EXERCISE BRIEF: Could you copy out all the entries below, requests included, with every coordinate in the answers multiplied by 0.3 and rounded to a whole number, halves going up? Leave the pictures out of your copy.

··· MATERIAL SUPPLIED ···

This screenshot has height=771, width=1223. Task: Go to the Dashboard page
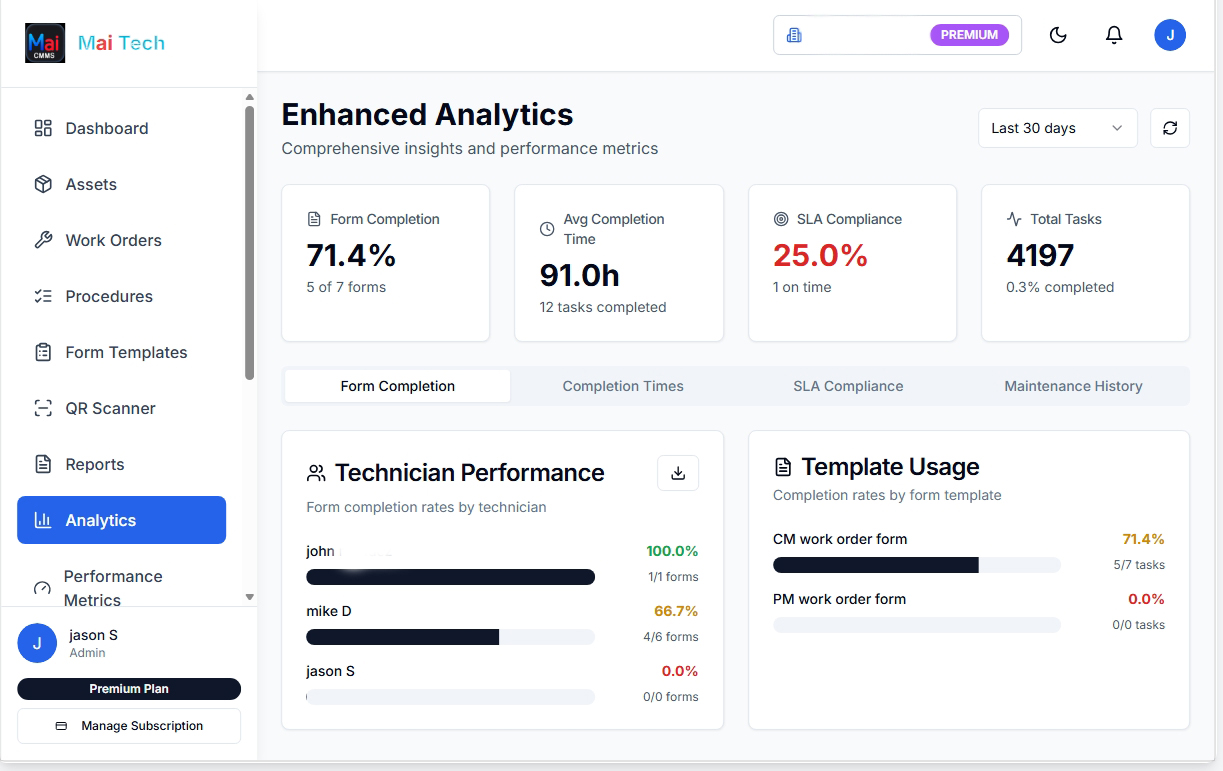(106, 128)
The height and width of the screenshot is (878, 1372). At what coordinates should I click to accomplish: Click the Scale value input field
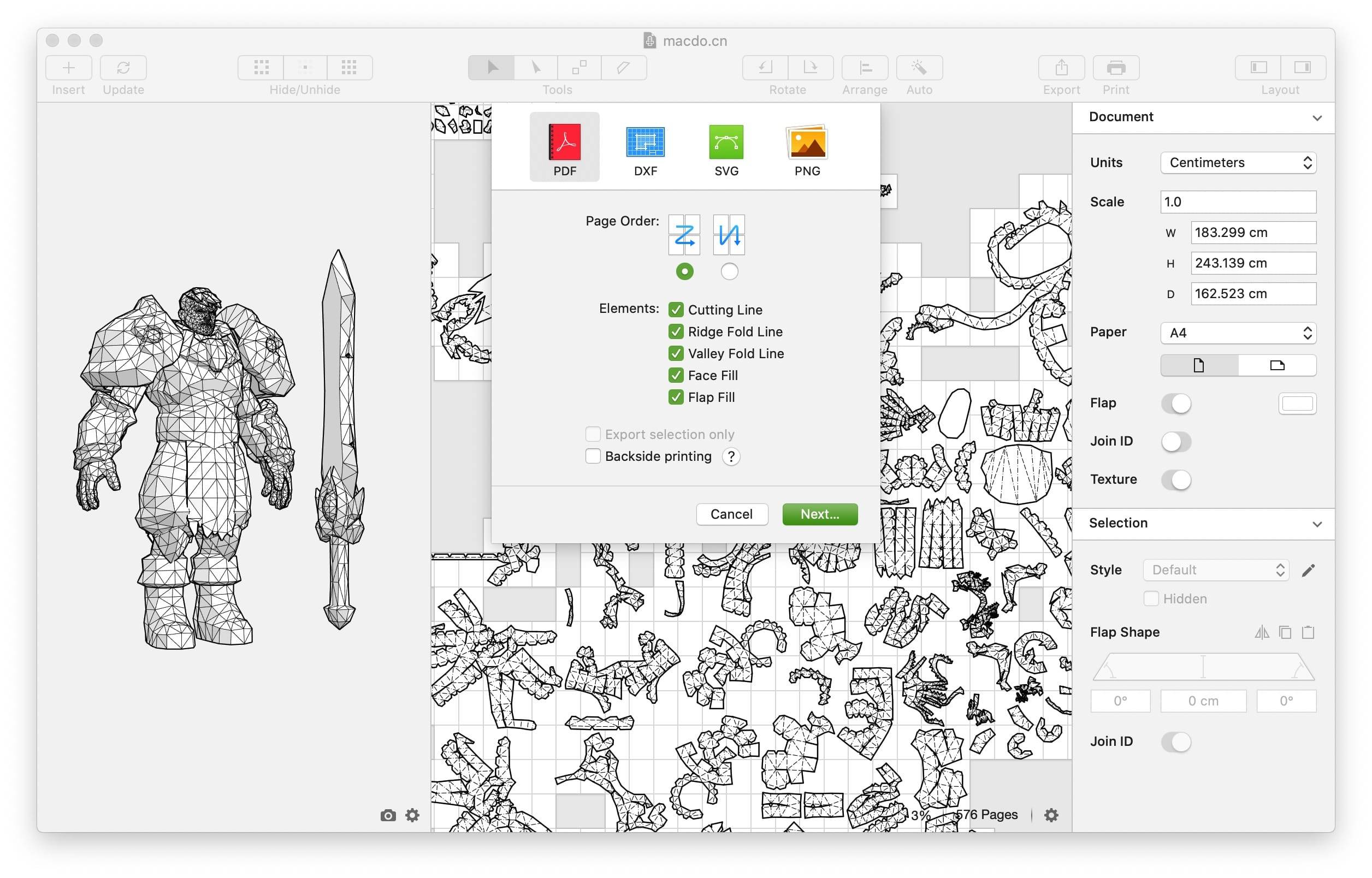pyautogui.click(x=1238, y=202)
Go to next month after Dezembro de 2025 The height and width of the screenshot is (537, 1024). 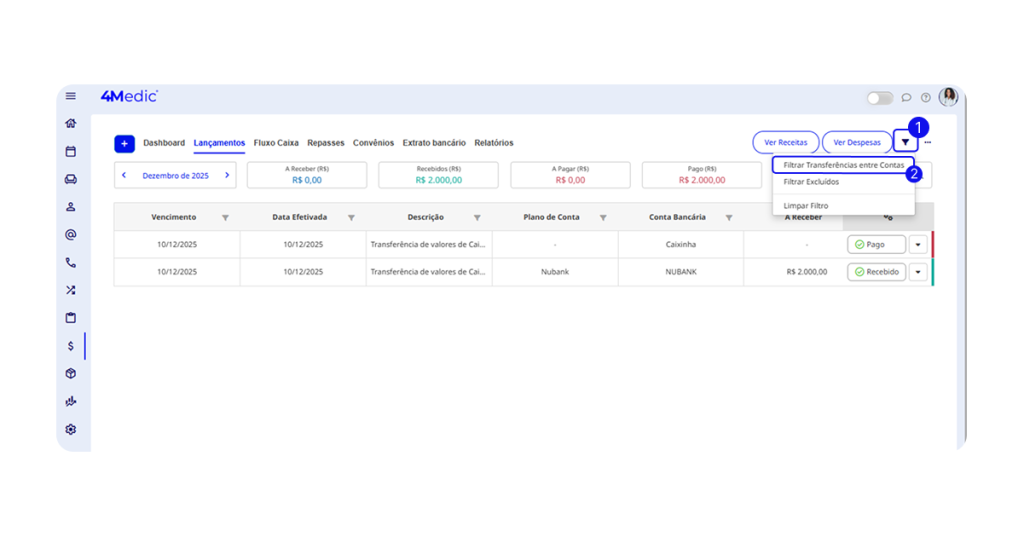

···

SOLUTION TO THIS PROBLEM:
This screenshot has height=771, width=1223. Task: Go to the Dashboard page
(32, 38)
The height and width of the screenshot is (878, 1372). At what coordinates should I click to accomplish: Click the Scale value input field
pyautogui.click(x=371, y=61)
Go to next month after Dezembro de 2025 The height and width of the screenshot is (537, 1024). 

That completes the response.